Saved entries

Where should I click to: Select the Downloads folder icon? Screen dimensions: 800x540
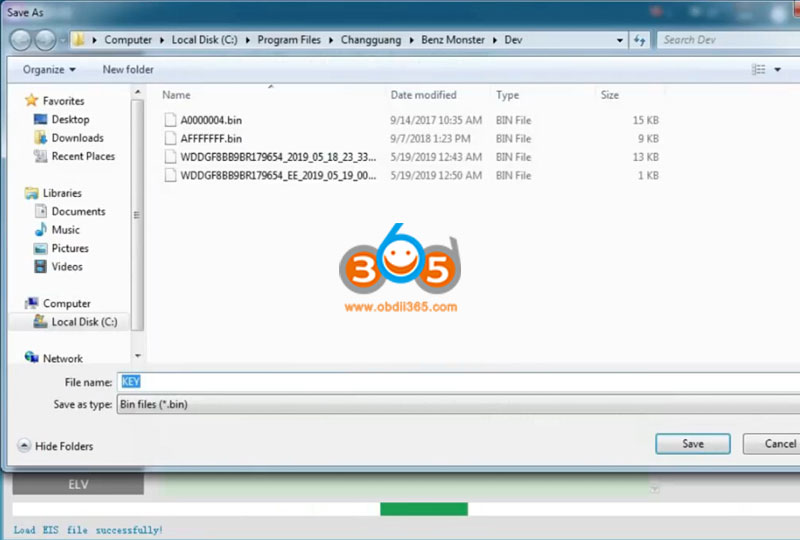pos(41,138)
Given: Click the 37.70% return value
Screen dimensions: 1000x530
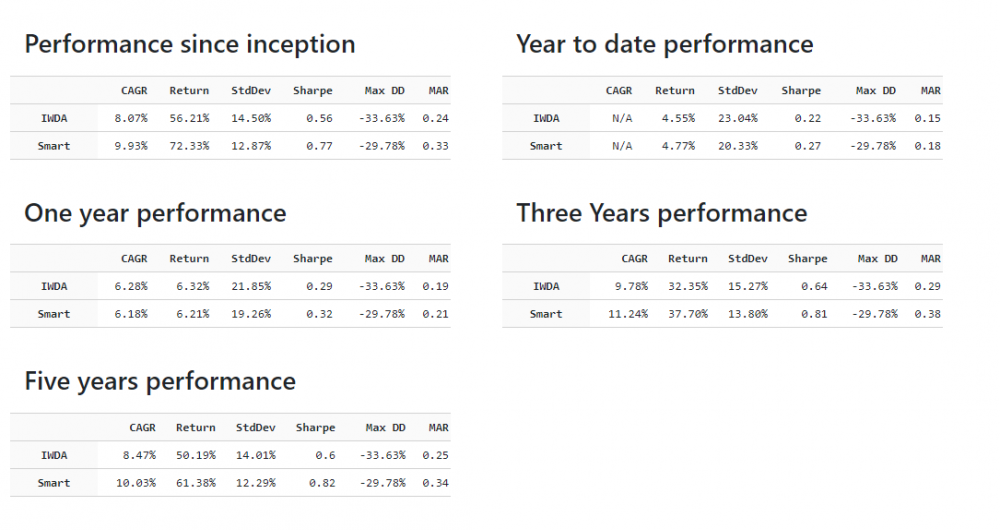Looking at the screenshot, I should pyautogui.click(x=687, y=314).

— Exercise —
With the pictures dropped, write out all of the entries word for word.

— Exercise output —
Where should I click to: Select the Downloads folder icon? Screen dimensions: 800x540
pos(41,138)
Given: Click the 37.70% return value
Screen dimensions: 1000x530
Looking at the screenshot, I should pyautogui.click(x=687, y=314).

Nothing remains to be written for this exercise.